**PROBLEMS TO SOLVE:**
A: In the article on USS Pee Dee River, translate this sentence into Spanish: "Assigned to the Amphibious Force, Atlantic Fleet, she conducted training operations out of Little Creek."
B: From the article on USS Pee Dee River, extract the part that opens with the words containing "- Range: 3,000" and closes with "21 July 1945.".
C: Continue the article on USS Pee Dee River from where it stops.

**SELECTED EXCERPT:**
-- Opening Marker --

General characteristics
- Class & type: LSM(R)-501-class landing ship medium
- Displacement: 758 long tons (770 t) light; 993 long tons (1,009 t) attack; 1,175 long tons (1,194 t) full;
- Length: 203 ft 3 in (61.95 m)
- Beam: 34 ft 6 in (10.52 m)
- Draft: 5 ft 4 in (1.63 m) light; 6 ft 9 in (2.06 m) attack; 7 ft 9 in (2.36 m) full;
- Propulsion: 2 × General Motors, nonreversing with airflex clutch, Cleveland diesels, 1,440 bhp (1,074 kW) each at 720 rpm, two screws
- Speed: 13 knots (24 km/h; 15 mph)
- Range: 3,000 nmi (5,600 km) at 13 kn (24 km/h; 15 mph)
- Complement: 6 officers, 137 enlisted
- Armament: 1 × 5"/38 caliber gun; 2 × twin 40 mm AA guns; 4 × twin 20 mm AA guns; 4 × 4.2 in (110 mm) mortars; 20 × continuous loading 5 in (130 mm) Ship-to-shore rocket launchers;
- Armor: 10-lb. STS on conning station, pilot-house, radio room, radar plot, and rocket control; 10-lb. ASPP around 40 and 20 mm gun mounts and directors;

= USS Pee Dee River =

1945 LSM(R)-501-class landing ship medium

USS Pee Dee River (LSM(R)-517), an of the United States Navy, was originally designed as an LSM, but redesignated on 9 February 1945 as LSM(R)–517. She was laid down by Brown Shipbuilding Corporation, in Houston, Texas, on 28 April 1945 and launched 2 June 1945. She was accepted and commissioned on 21 July 1945.

==Service history==
LSM(R)–517 underwent final fitting out at the Charleston Navy Yard in Charleston, South Carolina, and then reported for shakedown 25 August 1945 at Little Creek, Virginia. Assigned to the Amphibious Force, Atlantic Fleet, she conducted training operations out of Little Creek. She was used chiefly to assist in fulfilling amphibious and midshipman training commitments until her deactivation in October 1947.

-- Closing Marker --

**PROVIDED DATA:**
-- Opening Marker --

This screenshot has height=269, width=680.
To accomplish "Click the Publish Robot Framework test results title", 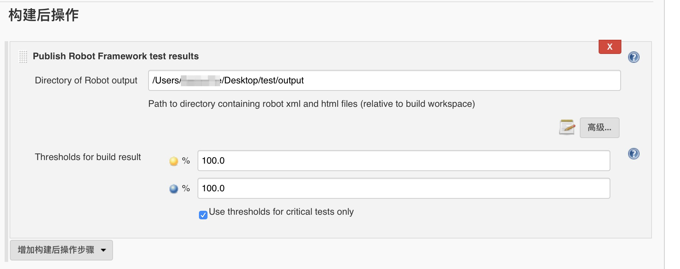I will (116, 56).
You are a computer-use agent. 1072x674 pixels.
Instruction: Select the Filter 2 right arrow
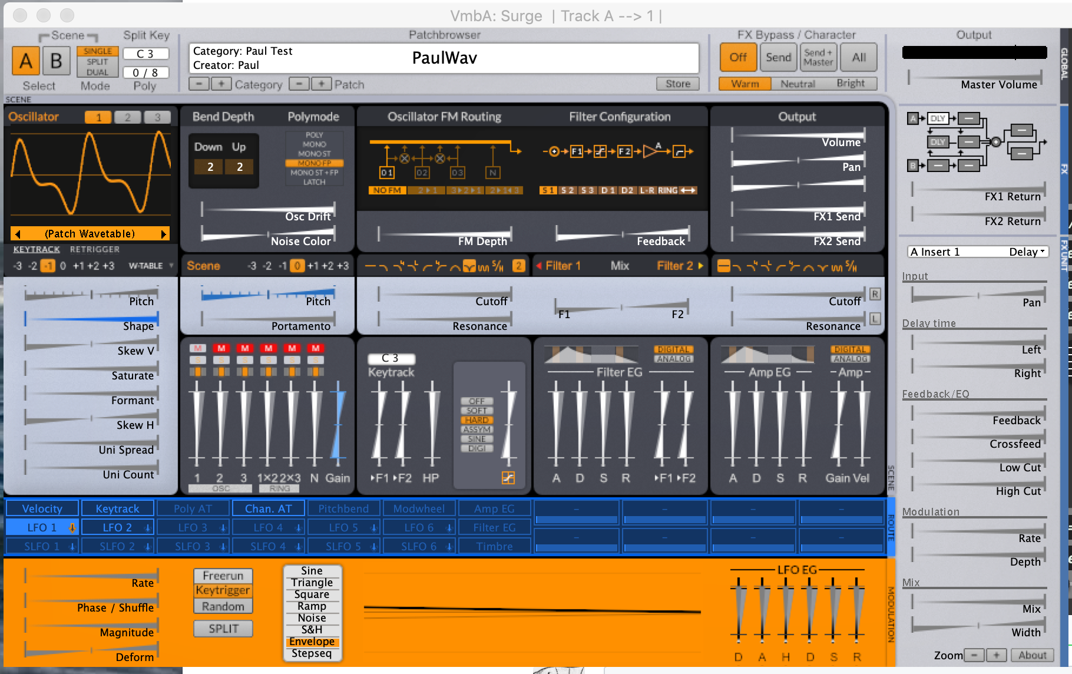(x=701, y=266)
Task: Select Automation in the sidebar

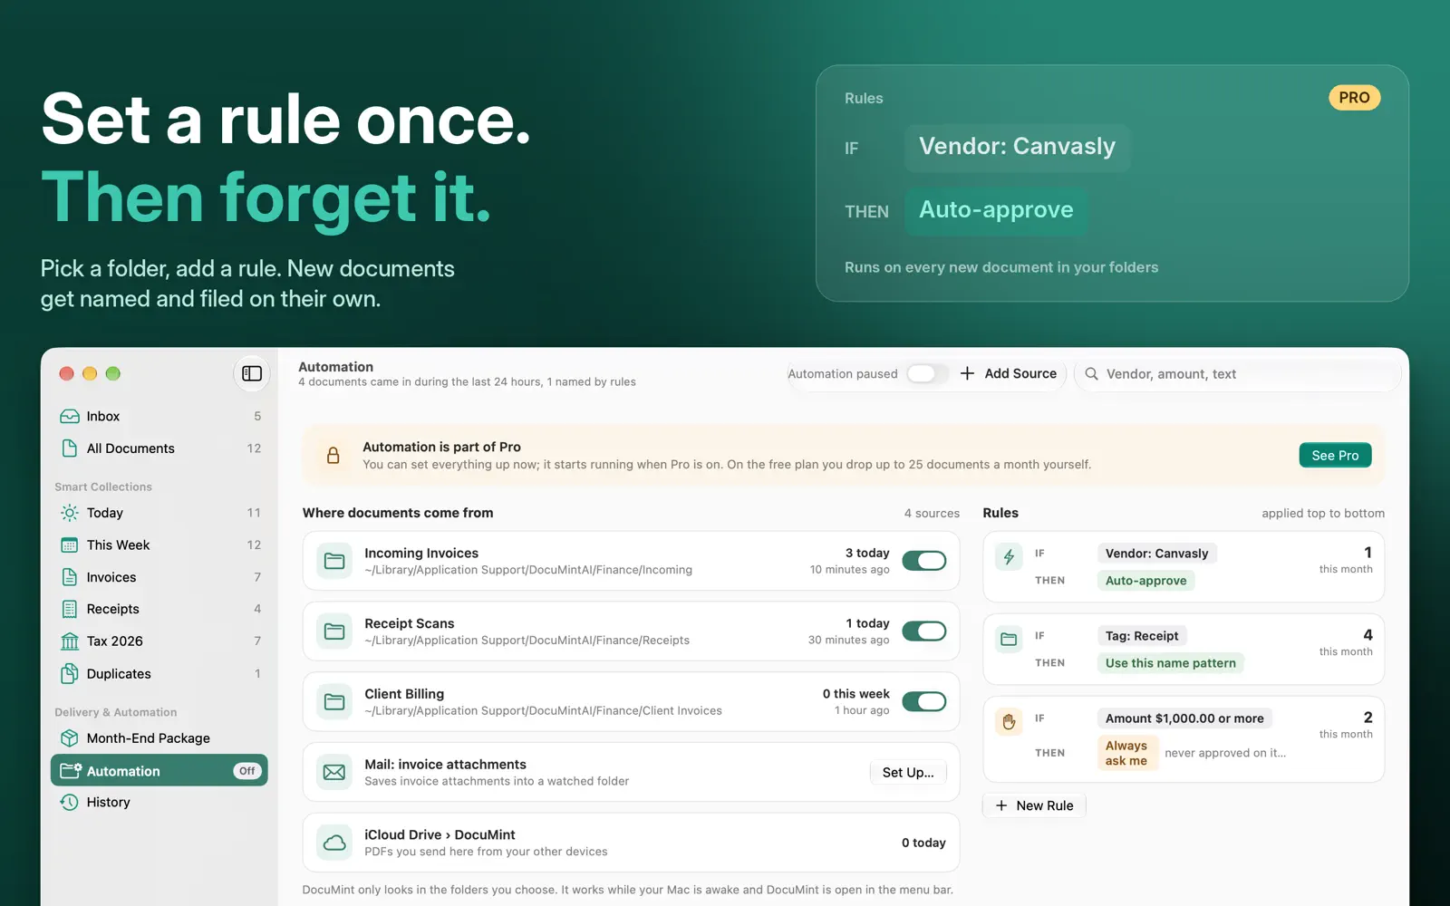Action: tap(160, 771)

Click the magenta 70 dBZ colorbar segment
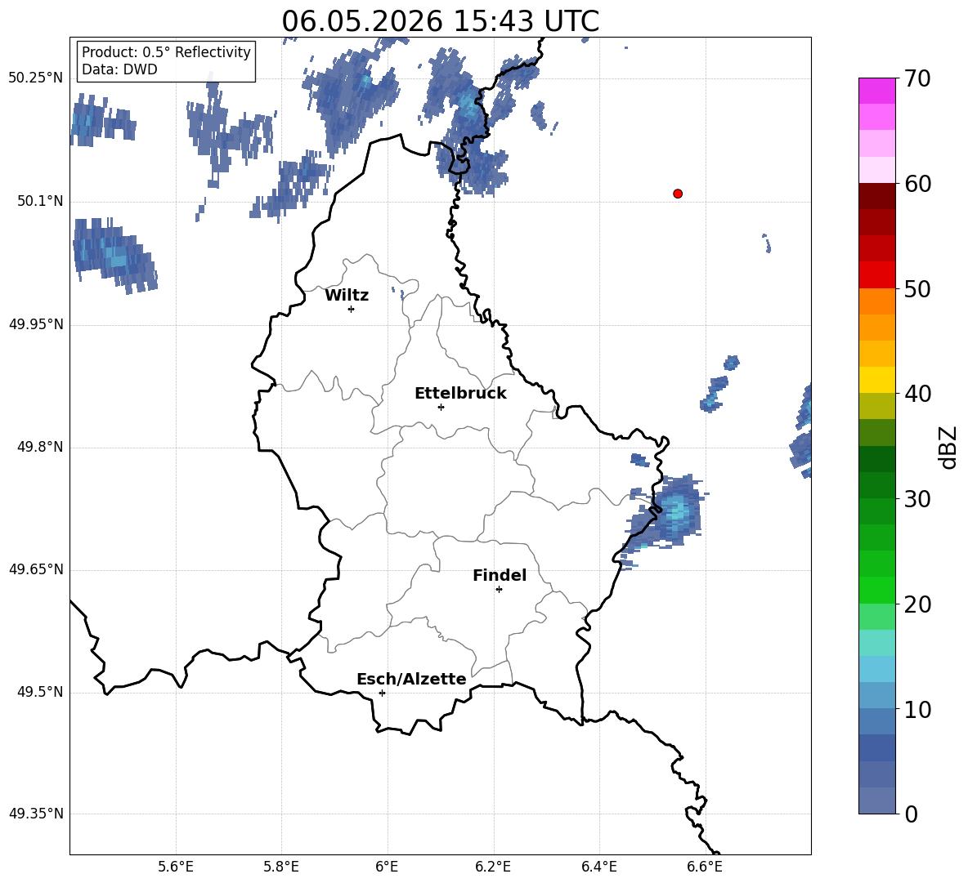tap(876, 91)
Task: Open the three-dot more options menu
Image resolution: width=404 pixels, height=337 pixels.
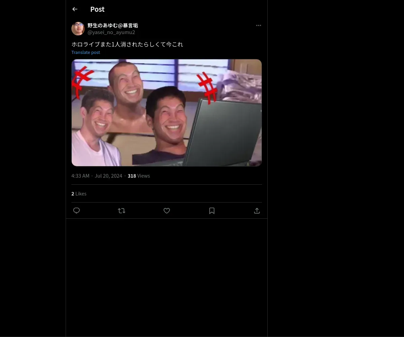Action: click(259, 25)
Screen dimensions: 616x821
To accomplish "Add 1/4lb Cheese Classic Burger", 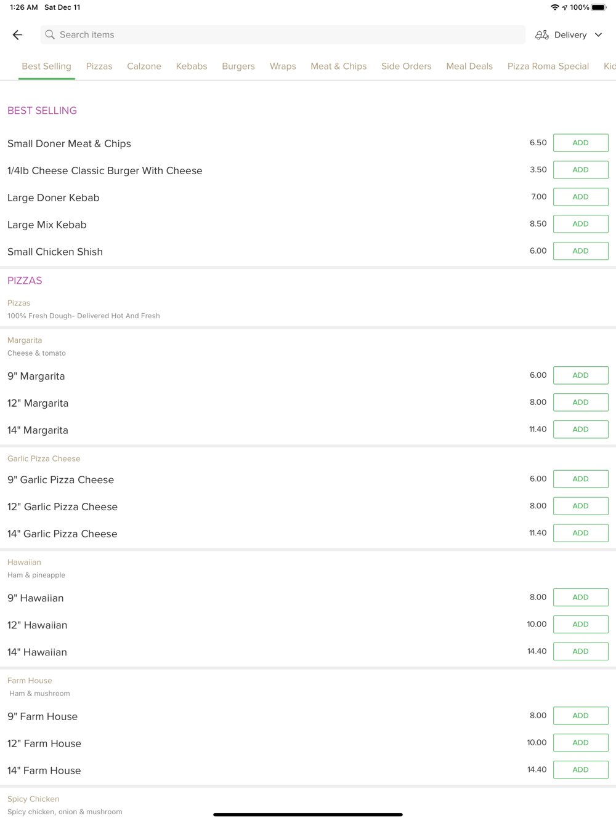I will pos(580,170).
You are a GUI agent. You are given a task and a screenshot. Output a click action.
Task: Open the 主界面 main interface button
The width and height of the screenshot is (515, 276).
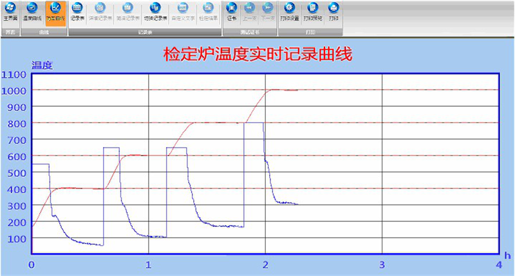tap(10, 12)
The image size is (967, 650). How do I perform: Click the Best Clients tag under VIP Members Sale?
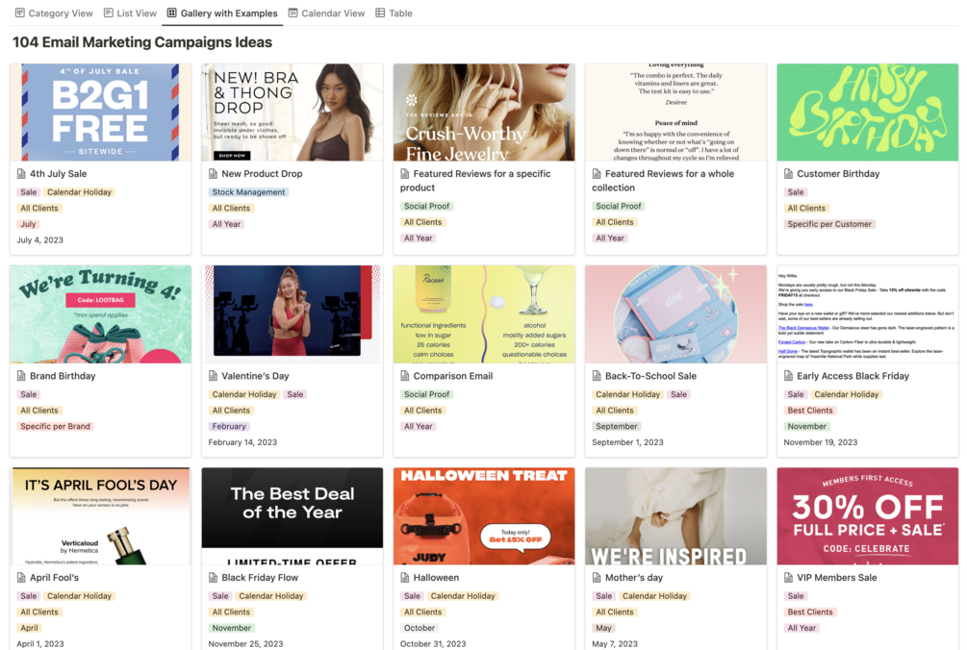[x=810, y=612]

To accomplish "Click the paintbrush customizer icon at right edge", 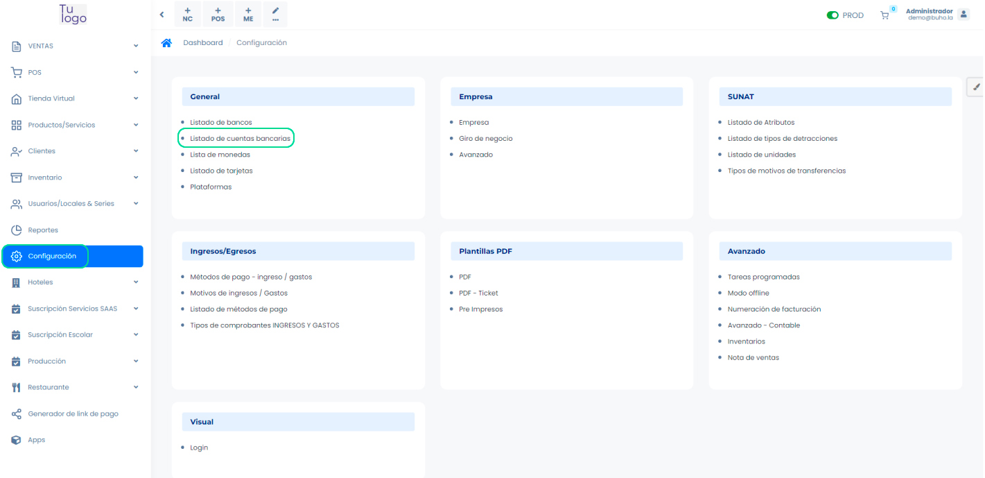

-- Closing Marker --

**TASK-BY-TASK OUTPUTS:**
A: Asignado a la Fuerza Anfibia de la Flota del Atlántico, llevó a cabo operaciones de adiestramiento desde Little Creek.

B:
- Range: 3,000 nmi (5,600 km) at 13 kn (24 km/h; 15 mph)
- Complement: 6 officers, 137 enlisted
- Armament: 1 × 5"/38 caliber gun; 2 × twin 40 mm AA guns; 4 × twin 20 mm AA guns; 4 × 4.2 in (110 mm) mortars; 20 × continuous loading 5 in (130 mm) Ship-to-shore rocket launchers;
- Armor: 10-lb. STS on conning station, pilot-house, radio room, radar plot, and rocket control; 10-lb. ASPP around 40 and 20 mm gun mounts and directors;

= USS Pee Dee River =

1945 LSM(R)-501-class landing ship medium

USS Pee Dee River (LSM(R)-517), an of the United States Navy, was originally designed as an LSM, but redesignated on 9 February 1945 as LSM(R)–517. She was laid down by Brown Shipbuilding Corporation, in Houston, Texas, on 28 April 1945 and launched 2 June 1945. She was accepted and commissioned on 21 July 1945.

C:
Reactivated in September 1954, she called at Fall River, Massachusetts, for repairs and then operated briefly out of Little Creek in the Virginia Capes and Chesapeake Bay Operating Areas. After taking part in LantFlEx 1–55, she departed Little Creek on 1 February 1955 and arrived in Orange, Texas, on 8 February. She decommissioned there on 13 April and was assigned to the Atlantic Reserve Fleet, Texas Group.

Named Pee Dee River on 1 October 1955 while still in reserve status, she remained berthed at Orange, until struck from the Navy Register on 1 February 1960. She was sold on 22 June 1960 to Petrommer Corp., Rockport, Texas, for use as a shallow drilling ship. She was resold in 1989 to Western Sea Inc., of Seattle, Washington, for service as a fish factory ship and renamed Western Sea. Her final fate is unknown, although she is unlikely to be still in service.